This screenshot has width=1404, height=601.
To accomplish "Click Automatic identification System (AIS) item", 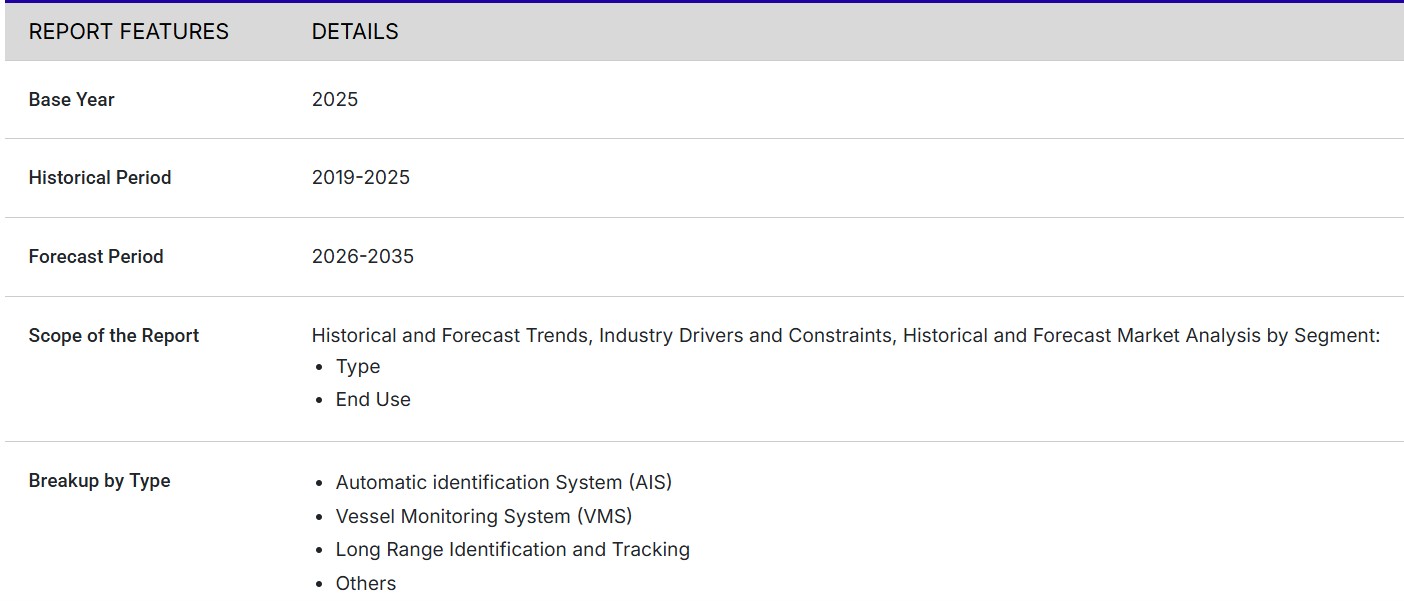I will click(504, 483).
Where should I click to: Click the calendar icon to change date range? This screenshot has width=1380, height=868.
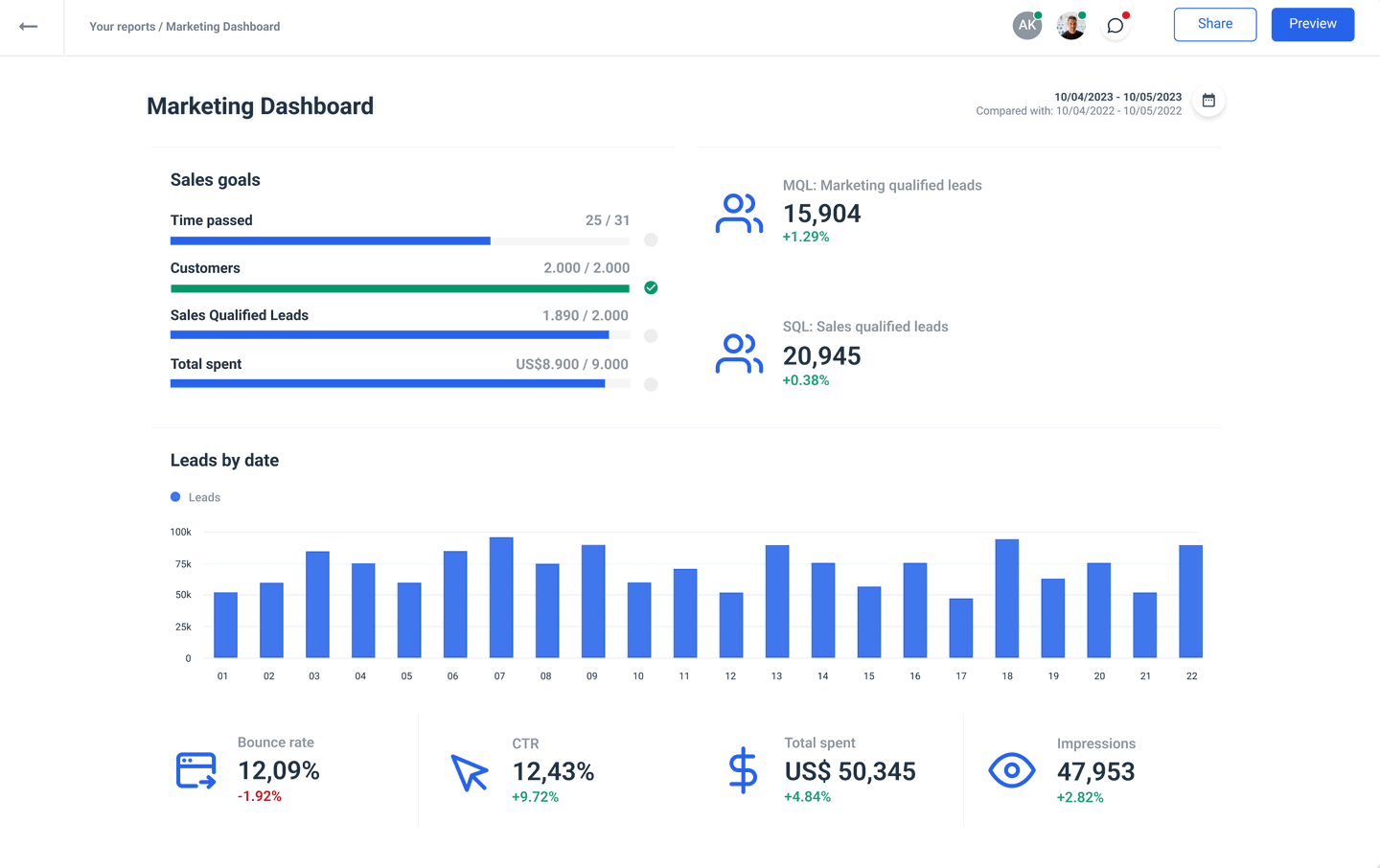coord(1208,100)
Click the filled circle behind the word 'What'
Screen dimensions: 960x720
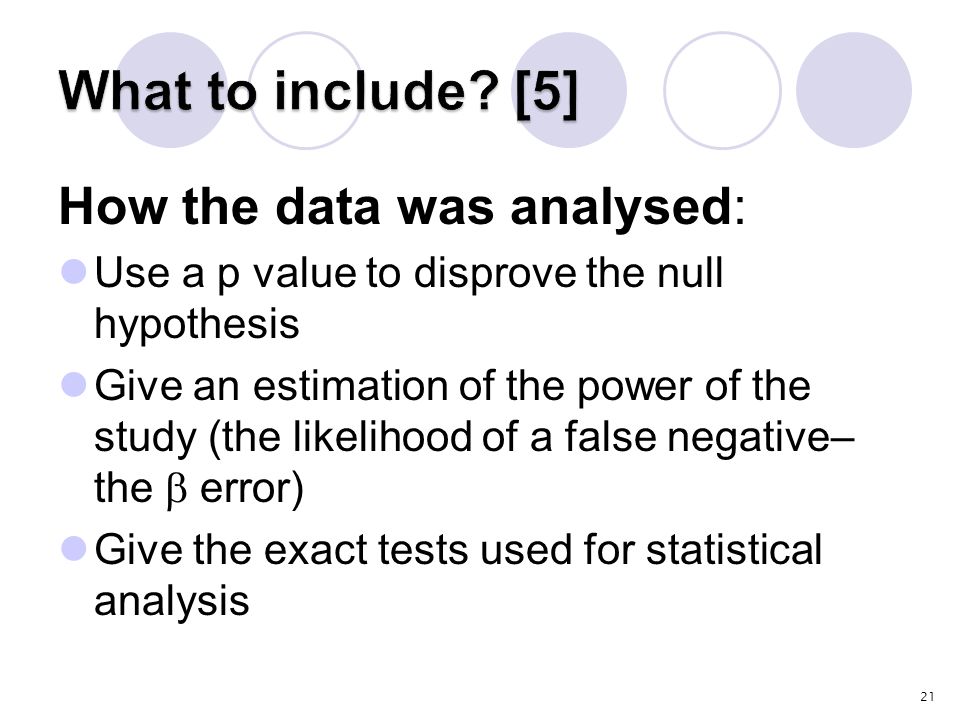(171, 90)
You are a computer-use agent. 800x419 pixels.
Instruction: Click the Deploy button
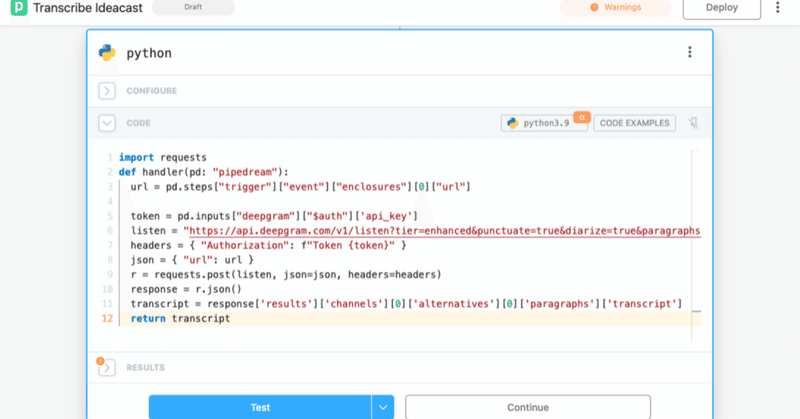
-- -- --
Output only these lines, word for word: the line containing "Screen dimensions: 960x720" and every line after it through the last line of the data. Omit the pictures.

● Solution below:
Screen dimensions: 960x720
(171, 90)
You are a computer-use agent. 800x419 pixels.
Instruction: Click the Deploy button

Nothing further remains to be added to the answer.